I have been asked this a bit lately so thought I would try and answer this question. The first thing you have to remember is that Space is big and mostly empty.

The asteroids of the inner Solar System and Jupiter: The belt is located between the orbits of Jupiter and Mars.

The asteroid belt is a doughnut-shaped ring which lies between the orbits of Mars and Jupiter.It is where most of the asteroids in our Solar System are found. They also orbit the Sun. It mist likely contains millions of asteroids.

Asteroids are rocky-metallic objects which range in size from about the size of pebbles to ~1,000 km across. Although they orbit the Sun, they are too small to be considered planets. Asteroids are thought to be leftover material from the formation of our Solar System. The largest asteroid is called Ceres. It is about one-quarter the size of our moon. It is a dwarf planet.

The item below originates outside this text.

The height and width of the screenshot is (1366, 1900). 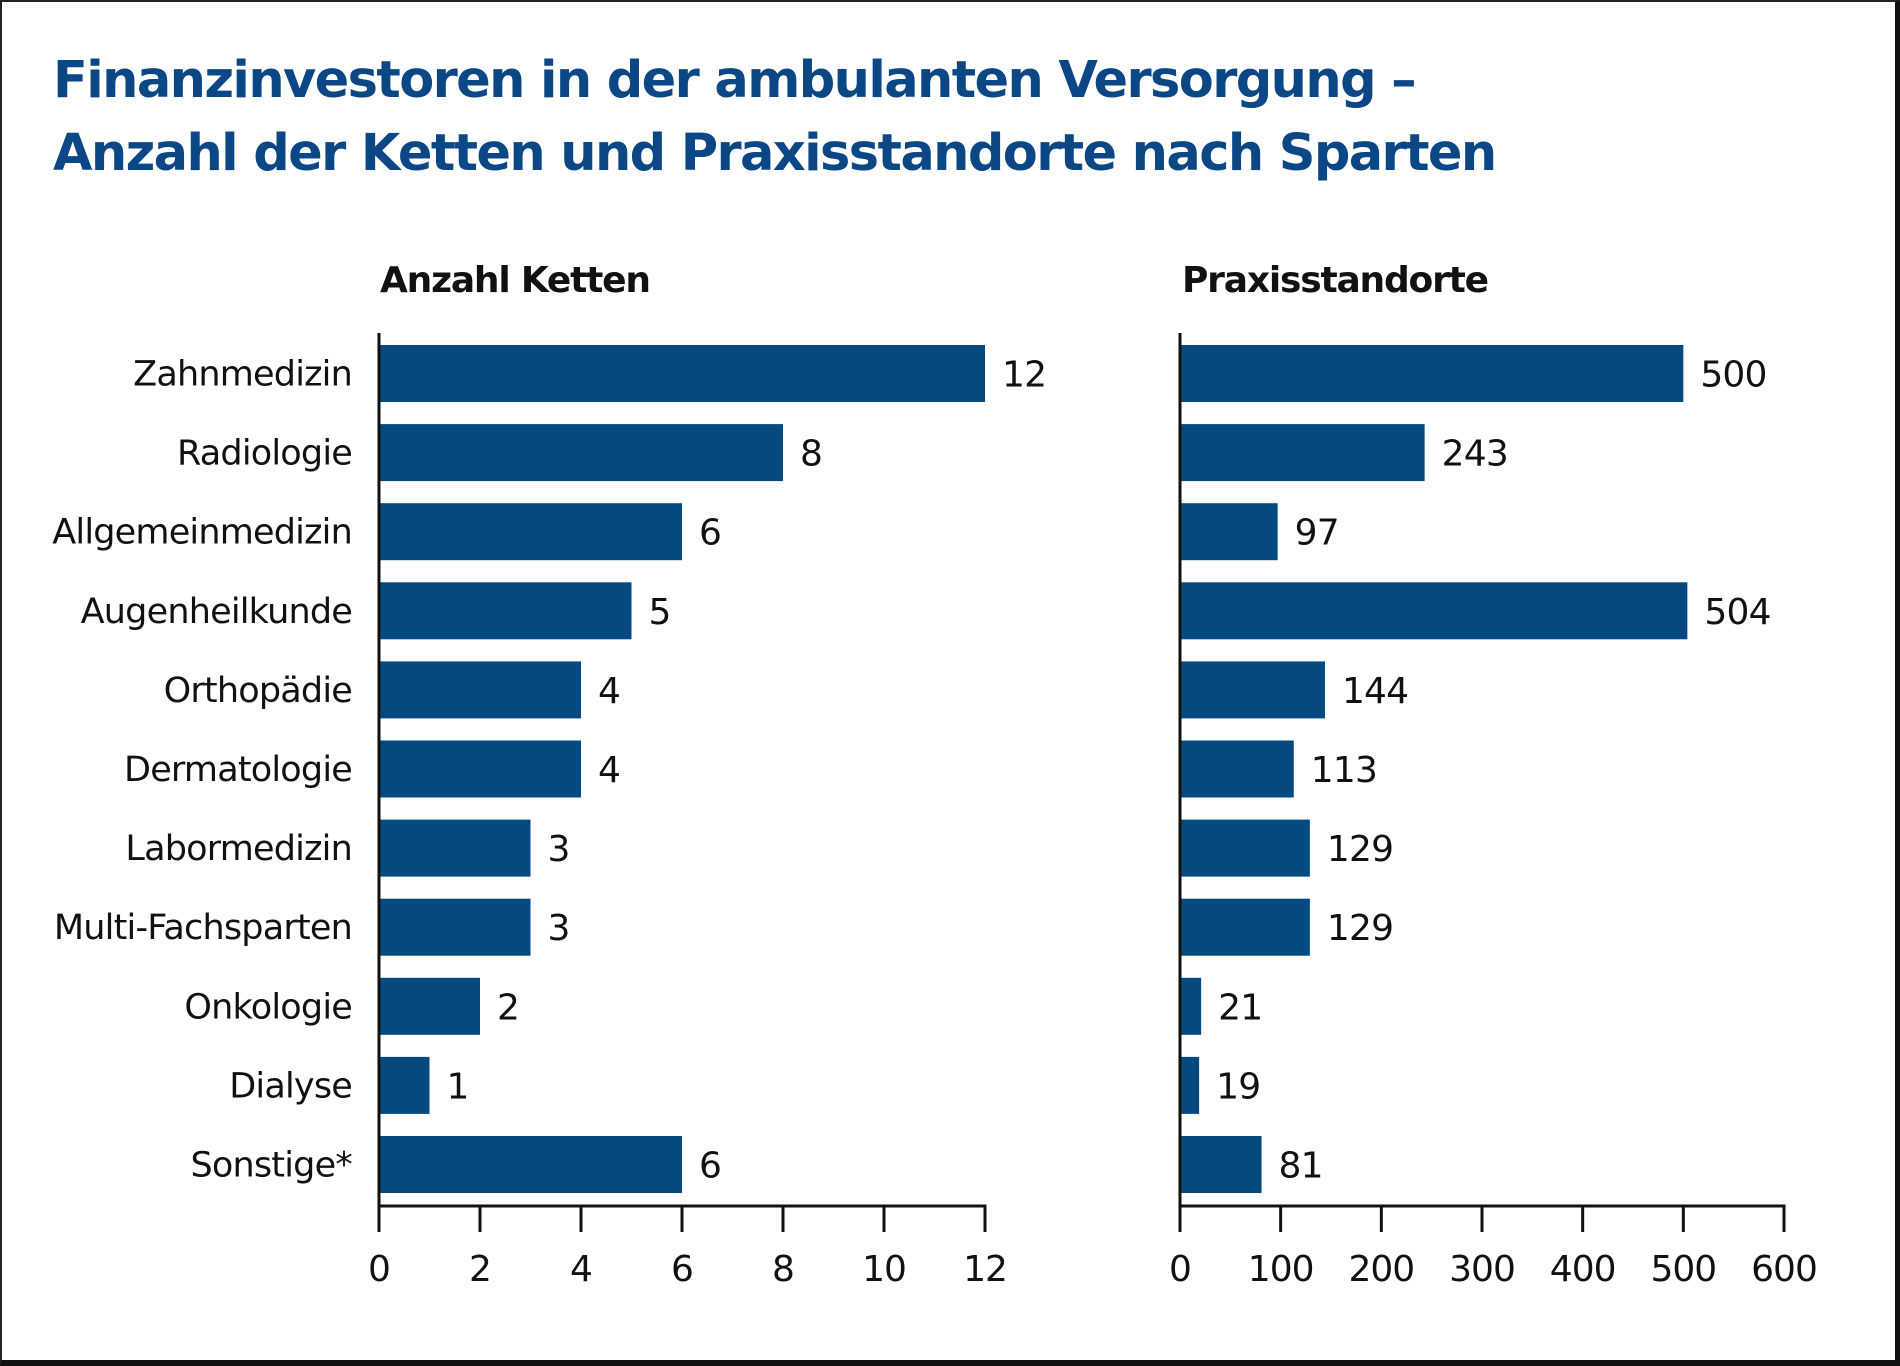 What do you see at coordinates (985, 1270) in the screenshot?
I see `x-tick-label-12: 12` at bounding box center [985, 1270].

About half the mass of the belt is contained in the four largest asteroids: Ceres, Vesta, Pallas, and Hygiea. The total mass of the asteroid belt is approximately 3% that of the Moon.

Although most asteroids are found in the Asteroid Belt, astronomers have also identified a group of asteroids whose orbits cross Earth’s orbit. These are known as Near Earth Asteroids. Several hundred thousand asteroids are known to exist in our Solar System, and many are yet to be discovered. Most of the undiscovered asteroids are the smaller ones (less than 100 km across) which are more difficult to detect. It is estimated that there are over a million of these smaller asteroids.

NASA estimates the natural collision rate between two asteroids in the asteroid belt to be once every ten million years. Therefore, assuming a space probe moves at speeds comparable to an asteroid and is around the size of an asteroid, a space probe would not hit an asteroid in the main asteroid belt for ten million years, even if flying around blindly. Space is so big and so empty of rocks on average that unless a space probe intentionally aims towards an asteroid or a planet, it will miss.